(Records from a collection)
§

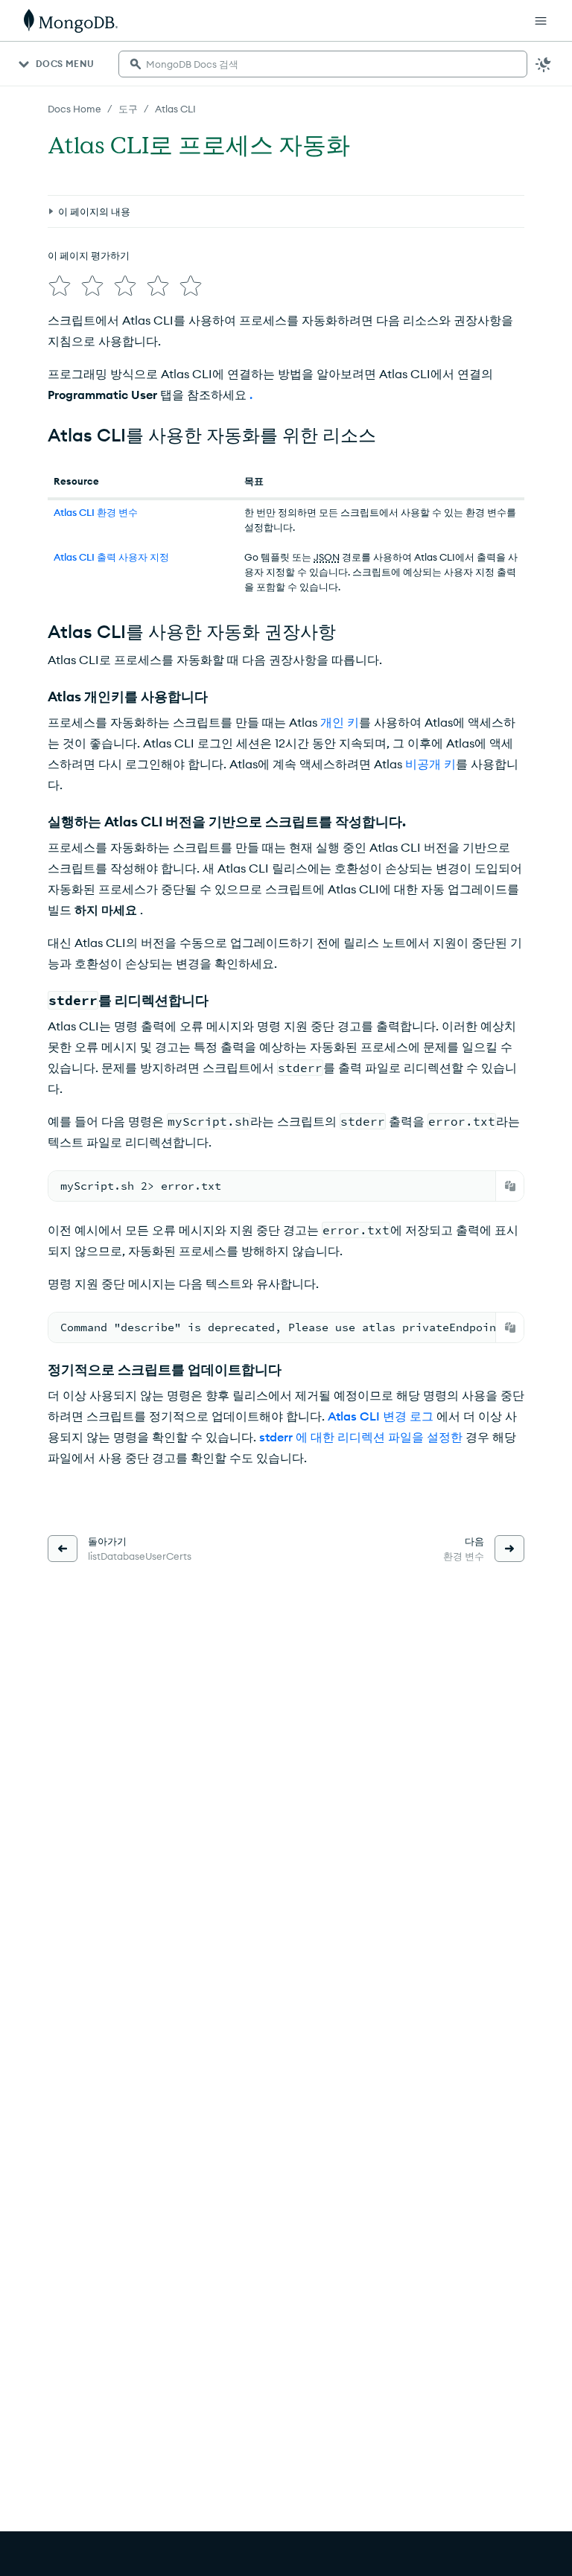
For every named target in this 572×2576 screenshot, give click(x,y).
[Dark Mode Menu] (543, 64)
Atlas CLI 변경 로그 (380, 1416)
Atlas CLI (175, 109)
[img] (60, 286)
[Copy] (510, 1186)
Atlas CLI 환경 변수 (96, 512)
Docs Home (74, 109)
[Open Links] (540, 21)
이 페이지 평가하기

§

* What this task involves
When a line in the records above contains the word "Atlas", copy it.

* Exercise response
Atlas CLI 변경 로그 (380, 1416)
Atlas CLI (175, 109)
Atlas CLI 환경 변수 (96, 512)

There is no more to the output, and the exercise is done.